== What this task involves ==
Can you render the lines below as a JSON list of strings, with one string for each line and no entries for blank lines?

== Data for the task ==
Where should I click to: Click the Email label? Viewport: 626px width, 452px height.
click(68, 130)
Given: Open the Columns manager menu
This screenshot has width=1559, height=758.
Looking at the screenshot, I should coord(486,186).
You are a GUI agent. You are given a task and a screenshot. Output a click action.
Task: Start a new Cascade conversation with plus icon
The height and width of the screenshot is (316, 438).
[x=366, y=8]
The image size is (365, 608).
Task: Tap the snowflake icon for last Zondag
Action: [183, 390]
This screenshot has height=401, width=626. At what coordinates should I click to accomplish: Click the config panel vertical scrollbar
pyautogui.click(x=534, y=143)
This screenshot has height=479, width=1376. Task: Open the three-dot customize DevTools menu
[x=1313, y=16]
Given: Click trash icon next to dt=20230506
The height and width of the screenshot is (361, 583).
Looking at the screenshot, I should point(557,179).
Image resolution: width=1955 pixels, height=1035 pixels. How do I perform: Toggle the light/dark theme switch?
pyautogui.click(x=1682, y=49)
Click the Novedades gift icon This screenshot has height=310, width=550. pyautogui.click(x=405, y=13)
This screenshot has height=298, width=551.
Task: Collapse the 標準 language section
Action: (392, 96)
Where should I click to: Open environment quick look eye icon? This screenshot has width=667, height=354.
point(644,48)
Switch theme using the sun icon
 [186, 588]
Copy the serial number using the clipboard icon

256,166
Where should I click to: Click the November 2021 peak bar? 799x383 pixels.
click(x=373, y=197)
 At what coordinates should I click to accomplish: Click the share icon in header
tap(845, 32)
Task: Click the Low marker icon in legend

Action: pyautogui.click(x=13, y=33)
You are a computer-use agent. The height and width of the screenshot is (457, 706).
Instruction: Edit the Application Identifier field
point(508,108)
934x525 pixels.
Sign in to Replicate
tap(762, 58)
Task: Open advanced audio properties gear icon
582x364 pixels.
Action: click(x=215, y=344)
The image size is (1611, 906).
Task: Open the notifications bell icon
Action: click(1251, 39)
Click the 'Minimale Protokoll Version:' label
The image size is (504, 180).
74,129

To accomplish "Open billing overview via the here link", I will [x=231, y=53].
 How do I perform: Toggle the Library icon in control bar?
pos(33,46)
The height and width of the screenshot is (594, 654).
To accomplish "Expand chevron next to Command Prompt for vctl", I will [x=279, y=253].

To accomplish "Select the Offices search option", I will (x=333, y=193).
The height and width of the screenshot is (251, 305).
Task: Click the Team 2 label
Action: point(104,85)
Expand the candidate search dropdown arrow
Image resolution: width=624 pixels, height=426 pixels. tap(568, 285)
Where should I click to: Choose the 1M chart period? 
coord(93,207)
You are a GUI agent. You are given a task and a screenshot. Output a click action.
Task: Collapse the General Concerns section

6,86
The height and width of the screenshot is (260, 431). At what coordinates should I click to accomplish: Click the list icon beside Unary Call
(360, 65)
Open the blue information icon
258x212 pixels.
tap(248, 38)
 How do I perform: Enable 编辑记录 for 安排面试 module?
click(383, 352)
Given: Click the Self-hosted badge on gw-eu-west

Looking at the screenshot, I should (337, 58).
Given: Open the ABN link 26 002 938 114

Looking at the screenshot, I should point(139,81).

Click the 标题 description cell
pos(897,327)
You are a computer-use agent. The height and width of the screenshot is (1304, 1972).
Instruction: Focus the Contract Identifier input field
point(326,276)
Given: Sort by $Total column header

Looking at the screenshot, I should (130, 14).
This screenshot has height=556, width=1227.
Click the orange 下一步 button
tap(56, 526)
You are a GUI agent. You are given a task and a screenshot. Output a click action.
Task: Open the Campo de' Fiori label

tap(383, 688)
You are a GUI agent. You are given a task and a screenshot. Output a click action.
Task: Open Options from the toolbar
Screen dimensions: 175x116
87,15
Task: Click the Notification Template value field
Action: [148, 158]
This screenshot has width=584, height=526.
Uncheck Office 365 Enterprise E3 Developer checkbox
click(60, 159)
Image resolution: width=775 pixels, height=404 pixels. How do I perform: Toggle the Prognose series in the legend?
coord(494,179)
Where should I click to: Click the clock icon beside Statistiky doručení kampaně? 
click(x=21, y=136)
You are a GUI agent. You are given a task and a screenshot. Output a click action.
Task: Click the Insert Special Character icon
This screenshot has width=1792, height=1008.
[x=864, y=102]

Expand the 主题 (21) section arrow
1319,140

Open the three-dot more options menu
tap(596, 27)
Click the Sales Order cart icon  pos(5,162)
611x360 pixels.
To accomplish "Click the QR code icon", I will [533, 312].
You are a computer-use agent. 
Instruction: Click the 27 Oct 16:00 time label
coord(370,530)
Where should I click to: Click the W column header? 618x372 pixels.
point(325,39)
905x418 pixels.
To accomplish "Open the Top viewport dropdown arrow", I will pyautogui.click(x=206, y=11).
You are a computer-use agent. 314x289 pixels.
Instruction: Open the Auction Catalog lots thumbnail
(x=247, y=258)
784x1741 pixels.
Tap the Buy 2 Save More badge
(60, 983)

== Task solution ==
[
  "Where should I click to: Click the Email label? Viewport: 626px width, 452px height.",
  "click(68, 130)",
  "Given: Open the Columns manager menu",
  "This screenshot has width=1559, height=758.",
  "Looking at the screenshot, I should coord(486,186).",
  "You are a GUI agent. You are given a task and a screenshot. Output a click action.",
  "Task: Start a new Cascade conversation with plus icon",
  "The height and width of the screenshot is (316, 438).",
  "[x=366, y=8]",
  "The image size is (365, 608).",
  "Task: Tap the snowflake icon for last Zondag",
  "Action: [183, 390]",
  "This screenshot has height=401, width=626. At what coordinates should I click to accomplish: Click the config panel vertical scrollbar",
  "pyautogui.click(x=534, y=143)",
  "This screenshot has height=479, width=1376. Task: Open the three-dot customize DevTools menu",
  "[x=1313, y=16]",
  "Given: Click trash icon next to dt=20230506",
  "The height and width of the screenshot is (361, 583).",
  "Looking at the screenshot, I should point(557,179).",
  "Image resolution: width=1955 pixels, height=1035 pixels. How do I perform: Toggle the light/dark theme switch?",
  "pyautogui.click(x=1682, y=49)",
  "Click the Novedades gift icon This screenshot has height=310, width=550. pyautogui.click(x=405, y=13)",
  "This screenshot has height=298, width=551.",
  "Task: Collapse the 標準 language section",
  "Action: (392, 96)",
  "Where should I click to: Open environment quick look eye icon? This screenshot has width=667, height=354.",
  "point(644,48)",
  "Switch theme using the sun icon",
  " [186, 588]",
  "Copy the serial number using the clipboard icon",
  "256,166",
  "Where should I click to: Click the November 2021 peak bar? 799x383 pixels.",
  "click(x=373, y=197)",
  " At what coordinates should I click to accomplish: Click the share icon in header",
  "tap(845, 32)",
  "Task: Click the Low marker icon in legend",
  "Action: pyautogui.click(x=13, y=33)",
  "You are a computer-use agent. The height and width of the screenshot is (457, 706).",
  "Instruction: Edit the Application Identifier field",
  "point(508,108)",
  "934x525 pixels.",
  "Sign in to Replicate",
  "tap(762, 58)",
  "Task: Open advanced audio properties gear icon",
  "582x364 pixels.",
  "Action: click(x=215, y=344)",
  "The image size is (1611, 906).",
  "Task: Open the notifications bell icon",
  "Action: click(1251, 39)",
  "Click the 'Minimale Protokoll Version:' label",
  "The image size is (504, 180).",
  "74,129",
  "To accomplish \"Open billing overview via the here link\", I will [x=231, y=53].",
  " How do I perform: Toggle the Library icon in control bar?",
  "pos(33,46)",
  "The height and width of the screenshot is (594, 654).",
  "To accomplish \"Expand chevron next to Command Prompt for vctl\", I will [x=279, y=253].",
  "To accomplish \"Select the Offices search option\", I will (x=333, y=193).",
  "The height and width of the screenshot is (251, 305).",
  "Task: Click the Team 2 label",
  "Action: point(104,85)",
  "Expand the candidate search dropdown arrow",
  "Image resolution: width=624 pixels, height=426 pixels. tap(568, 285)",
  "Where should I click to: Choose the 1M chart period? ",
  "coord(93,207)",
  "You are a GUI agent. You are given a task and a screenshot. Output a click action.",
  "Task: Collapse the General Concerns section",
  "6,86",
  "The height and width of the screenshot is (260, 431). At what coordinates should I click to accomplish: Click the list icon beside Unary Call",
  "(360, 65)",
  "Open the blue information icon",
  "258x212 pixels.",
  "tap(248, 38)",
  " How do I perform: Enable 编辑记录 for 安排面试 module?",
  "click(383, 352)",
  "Given: Click the Self-hosted badge on gw-eu-west",
  "Looking at the screenshot, I should (337, 58).",
  "Given: Open the ABN link 26 002 938 114",
  "Looking at the screenshot, I should point(139,81).",
  "Click the 标题 description cell",
  "pos(897,327)",
  "You are a computer-use agent. The height and width of the screenshot is (1304, 1972).",
  "Instruction: Focus the Contract Identifier input field",
  "point(326,276)",
  "Given: Sort by $Total column header",
  "Looking at the screenshot, I should (130, 14).",
  "This screenshot has height=556, width=1227.",
  "Click the orange 下一步 button",
  "tap(56, 526)",
  "You are a GUI agent. You are given a task and a screenshot. Output a click action.",
  "Task: Open the Campo de' Fiori label",
  "tap(383, 688)",
  "You are a GUI agent. You are given a task and a screenshot. Output a click action.",
  "Task: Open Options from the toolbar",
  "Screen dimensions: 175x116",
  "87,15",
  "Task: Click the Notification Template value field",
  "Action: [148, 158]",
  "This screenshot has width=584, height=526.",
  "Uncheck Office 365 Enterprise E3 Developer checkbox",
  "click(60, 159)",
  "Image resolution: width=775 pixels, height=404 pixels. How do I perform: Toggle the Prognose series in the legend?",
  "coord(494,179)",
  "Where should I click to: Click the clock icon beside Statistiky doručení kampaně? ",
  "click(x=21, y=136)",
  "You are a GUI agent. You are given a task and a screenshot. Output a click action.",
  "Task: Click the Insert Special Character icon",
  "This screenshot has width=1792, height=1008.",
  "[x=864, y=102]",
  "Expand the 主题 (21) section arrow",
  "1319,140",
  "Open the three-dot more options menu",
  "tap(596, 27)",
  "Click the Sales Order cart icon  pos(5,162)",
  "611x360 pixels.",
  "To accomplish \"Click the QR code icon\", I will [533, 312].",
  "You are a computer-use agent. ",
  "Instruction: Click the 27 Oct 16:00 time label",
  "coord(370,530)",
  "Where should I click to: Click the W column header? 618x372 pixels.",
  "point(325,39)",
  "905x418 pixels.",
  "To accomplish \"Open the Top viewport dropdown arrow\", I will pyautogui.click(x=206, y=11).",
  "You are a computer-use agent. 314x289 pixels.",
  "Instruction: Open the Auction Catalog lots thumbnail",
  "(x=247, y=258)",
  "784x1741 pixels.",
  "Tap the Buy 2 Save More badge",
  "(60, 983)"
]